**EXERCISE DETAILS:** Print the entries below word for word, starting at the line that contains "Where should I click to: Open" and stopping after the line that contains "coord(480,81)".

[start TASK DATA]

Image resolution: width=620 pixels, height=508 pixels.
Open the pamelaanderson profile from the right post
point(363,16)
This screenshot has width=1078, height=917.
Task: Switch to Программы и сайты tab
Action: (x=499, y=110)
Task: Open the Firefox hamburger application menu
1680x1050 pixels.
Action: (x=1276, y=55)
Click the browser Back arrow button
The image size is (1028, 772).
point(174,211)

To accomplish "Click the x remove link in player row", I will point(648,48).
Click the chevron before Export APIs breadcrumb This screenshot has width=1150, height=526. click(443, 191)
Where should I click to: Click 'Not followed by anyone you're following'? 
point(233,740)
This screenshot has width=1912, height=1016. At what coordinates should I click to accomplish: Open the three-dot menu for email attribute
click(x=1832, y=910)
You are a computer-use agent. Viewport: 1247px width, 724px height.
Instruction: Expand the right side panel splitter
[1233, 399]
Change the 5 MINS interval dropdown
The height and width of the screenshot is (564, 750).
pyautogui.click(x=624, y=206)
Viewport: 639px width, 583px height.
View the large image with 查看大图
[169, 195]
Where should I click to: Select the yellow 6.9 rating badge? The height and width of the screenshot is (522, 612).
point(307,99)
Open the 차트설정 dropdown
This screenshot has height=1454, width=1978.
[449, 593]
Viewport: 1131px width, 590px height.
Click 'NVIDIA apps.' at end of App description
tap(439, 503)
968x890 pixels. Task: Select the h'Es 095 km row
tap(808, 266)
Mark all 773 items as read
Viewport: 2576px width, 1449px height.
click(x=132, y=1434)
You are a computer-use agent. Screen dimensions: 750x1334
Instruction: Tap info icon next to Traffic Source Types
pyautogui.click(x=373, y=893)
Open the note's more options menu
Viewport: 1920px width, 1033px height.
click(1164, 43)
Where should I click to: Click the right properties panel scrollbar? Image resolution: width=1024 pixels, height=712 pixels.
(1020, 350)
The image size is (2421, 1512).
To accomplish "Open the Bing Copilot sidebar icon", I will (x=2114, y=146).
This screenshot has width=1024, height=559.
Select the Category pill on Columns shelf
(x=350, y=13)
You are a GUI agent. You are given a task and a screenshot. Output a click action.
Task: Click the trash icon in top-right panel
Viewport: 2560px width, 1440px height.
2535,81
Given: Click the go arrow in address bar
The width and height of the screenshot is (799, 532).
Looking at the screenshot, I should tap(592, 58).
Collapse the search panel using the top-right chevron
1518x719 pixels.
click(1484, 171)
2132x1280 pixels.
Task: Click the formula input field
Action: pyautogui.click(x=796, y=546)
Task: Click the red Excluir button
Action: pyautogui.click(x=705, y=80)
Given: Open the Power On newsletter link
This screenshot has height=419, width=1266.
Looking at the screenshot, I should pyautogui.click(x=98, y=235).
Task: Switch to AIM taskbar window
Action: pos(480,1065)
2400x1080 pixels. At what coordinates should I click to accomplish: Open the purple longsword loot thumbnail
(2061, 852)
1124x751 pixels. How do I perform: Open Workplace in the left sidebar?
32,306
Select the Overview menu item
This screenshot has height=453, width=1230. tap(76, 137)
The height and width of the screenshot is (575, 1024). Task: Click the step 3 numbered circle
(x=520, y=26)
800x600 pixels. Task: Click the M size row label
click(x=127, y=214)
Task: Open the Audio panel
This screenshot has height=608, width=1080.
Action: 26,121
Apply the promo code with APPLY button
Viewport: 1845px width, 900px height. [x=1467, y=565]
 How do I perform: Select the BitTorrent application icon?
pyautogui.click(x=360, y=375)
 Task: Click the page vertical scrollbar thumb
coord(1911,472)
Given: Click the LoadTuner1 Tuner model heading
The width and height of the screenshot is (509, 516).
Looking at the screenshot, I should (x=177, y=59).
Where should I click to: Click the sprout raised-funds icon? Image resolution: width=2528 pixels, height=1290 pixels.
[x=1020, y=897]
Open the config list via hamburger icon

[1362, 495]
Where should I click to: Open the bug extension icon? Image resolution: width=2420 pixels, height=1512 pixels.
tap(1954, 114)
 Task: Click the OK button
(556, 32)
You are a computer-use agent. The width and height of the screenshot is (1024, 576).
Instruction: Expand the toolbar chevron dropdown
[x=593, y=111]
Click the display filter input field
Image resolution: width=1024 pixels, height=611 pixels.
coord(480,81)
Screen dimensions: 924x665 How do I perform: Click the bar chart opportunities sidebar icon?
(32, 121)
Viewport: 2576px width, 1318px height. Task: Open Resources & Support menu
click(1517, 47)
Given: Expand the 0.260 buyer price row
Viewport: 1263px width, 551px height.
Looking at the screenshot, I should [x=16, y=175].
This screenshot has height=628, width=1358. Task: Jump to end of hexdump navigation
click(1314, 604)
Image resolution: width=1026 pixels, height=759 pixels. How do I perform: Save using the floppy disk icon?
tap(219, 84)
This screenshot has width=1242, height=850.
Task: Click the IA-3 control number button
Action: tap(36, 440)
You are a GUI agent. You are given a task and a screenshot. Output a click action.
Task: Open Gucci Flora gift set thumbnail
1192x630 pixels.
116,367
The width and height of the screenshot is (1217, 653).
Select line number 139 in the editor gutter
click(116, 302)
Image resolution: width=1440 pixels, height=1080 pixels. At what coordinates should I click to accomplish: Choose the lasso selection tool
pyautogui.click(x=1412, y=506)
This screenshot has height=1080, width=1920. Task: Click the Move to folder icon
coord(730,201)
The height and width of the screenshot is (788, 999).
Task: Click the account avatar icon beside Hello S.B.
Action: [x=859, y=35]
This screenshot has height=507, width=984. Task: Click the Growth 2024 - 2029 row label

[end TASK DATA]

**EXERCISE SOLUTION:**
Where should I click to: Open the bug extension icon? Image resolution: width=2420 pixels, height=1512 pixels.
tap(1954, 114)
 Task: Click the OK button
(556, 32)
You are a computer-use agent. The width and height of the screenshot is (1024, 576).
Instruction: Expand the toolbar chevron dropdown
[x=593, y=111]
Click the display filter input field
Image resolution: width=1024 pixels, height=611 pixels.
coord(480,81)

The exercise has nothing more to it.